*** Block opens ***
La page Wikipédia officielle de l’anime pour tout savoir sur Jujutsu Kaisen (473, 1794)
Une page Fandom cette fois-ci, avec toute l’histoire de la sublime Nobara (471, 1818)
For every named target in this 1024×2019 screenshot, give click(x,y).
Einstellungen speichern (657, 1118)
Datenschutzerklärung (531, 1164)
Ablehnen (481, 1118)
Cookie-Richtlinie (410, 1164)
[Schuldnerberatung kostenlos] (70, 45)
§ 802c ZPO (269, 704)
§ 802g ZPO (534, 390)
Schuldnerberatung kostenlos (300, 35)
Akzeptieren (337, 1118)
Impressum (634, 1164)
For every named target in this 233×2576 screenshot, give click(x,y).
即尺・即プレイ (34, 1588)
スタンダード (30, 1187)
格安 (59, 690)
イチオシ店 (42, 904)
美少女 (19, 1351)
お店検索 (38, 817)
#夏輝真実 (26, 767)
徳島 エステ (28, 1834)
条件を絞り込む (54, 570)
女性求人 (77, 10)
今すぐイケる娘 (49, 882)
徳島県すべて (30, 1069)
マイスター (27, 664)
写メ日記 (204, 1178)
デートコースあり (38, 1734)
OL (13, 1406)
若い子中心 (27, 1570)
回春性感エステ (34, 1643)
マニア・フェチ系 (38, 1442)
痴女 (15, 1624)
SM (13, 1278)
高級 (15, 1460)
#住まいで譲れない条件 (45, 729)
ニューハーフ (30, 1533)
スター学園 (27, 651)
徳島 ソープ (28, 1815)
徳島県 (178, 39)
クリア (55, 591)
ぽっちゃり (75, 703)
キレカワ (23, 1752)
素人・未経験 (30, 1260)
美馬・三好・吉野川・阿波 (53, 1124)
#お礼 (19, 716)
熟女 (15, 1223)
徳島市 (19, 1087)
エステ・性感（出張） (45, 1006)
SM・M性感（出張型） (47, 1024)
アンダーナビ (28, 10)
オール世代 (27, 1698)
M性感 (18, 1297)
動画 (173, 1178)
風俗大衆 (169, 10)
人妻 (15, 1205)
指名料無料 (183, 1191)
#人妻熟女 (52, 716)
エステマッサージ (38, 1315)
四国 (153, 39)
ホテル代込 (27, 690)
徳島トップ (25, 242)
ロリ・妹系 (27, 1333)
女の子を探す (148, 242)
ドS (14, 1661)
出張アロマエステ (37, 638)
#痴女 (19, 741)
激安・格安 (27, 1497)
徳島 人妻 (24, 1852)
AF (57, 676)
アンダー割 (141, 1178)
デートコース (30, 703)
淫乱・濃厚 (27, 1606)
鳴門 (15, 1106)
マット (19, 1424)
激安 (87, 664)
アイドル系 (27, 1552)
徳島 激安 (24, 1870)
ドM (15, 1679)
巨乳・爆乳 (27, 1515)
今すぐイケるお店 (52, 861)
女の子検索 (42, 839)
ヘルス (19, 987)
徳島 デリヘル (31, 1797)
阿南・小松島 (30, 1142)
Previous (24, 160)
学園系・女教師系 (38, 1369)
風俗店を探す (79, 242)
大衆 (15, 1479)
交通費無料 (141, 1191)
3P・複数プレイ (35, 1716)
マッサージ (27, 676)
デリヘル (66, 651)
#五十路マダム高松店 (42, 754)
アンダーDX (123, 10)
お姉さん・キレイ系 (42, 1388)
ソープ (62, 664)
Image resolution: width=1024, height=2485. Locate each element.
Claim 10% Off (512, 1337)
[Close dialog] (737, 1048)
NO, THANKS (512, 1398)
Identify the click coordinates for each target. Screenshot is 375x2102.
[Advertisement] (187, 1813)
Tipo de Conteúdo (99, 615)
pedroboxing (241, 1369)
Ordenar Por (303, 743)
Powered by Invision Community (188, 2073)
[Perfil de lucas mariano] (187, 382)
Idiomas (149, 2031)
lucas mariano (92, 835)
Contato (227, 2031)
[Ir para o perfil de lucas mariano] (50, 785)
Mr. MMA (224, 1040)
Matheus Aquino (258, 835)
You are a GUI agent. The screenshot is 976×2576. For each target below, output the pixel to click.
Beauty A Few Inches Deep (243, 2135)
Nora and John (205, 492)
*** Block closes ***
### GOAL OF THE EXERCISE
Look through the entries and copy every line in which the string "each" appears.

### WRITTEN SOLUTION
Image resolution: width=1024, height=2485. Locate each element.
Identify the click coordinates for each target. Screenshot is 375x2102.
You are a GUI agent. The screenshot is 976×2576. For each target below, output the pixel to click.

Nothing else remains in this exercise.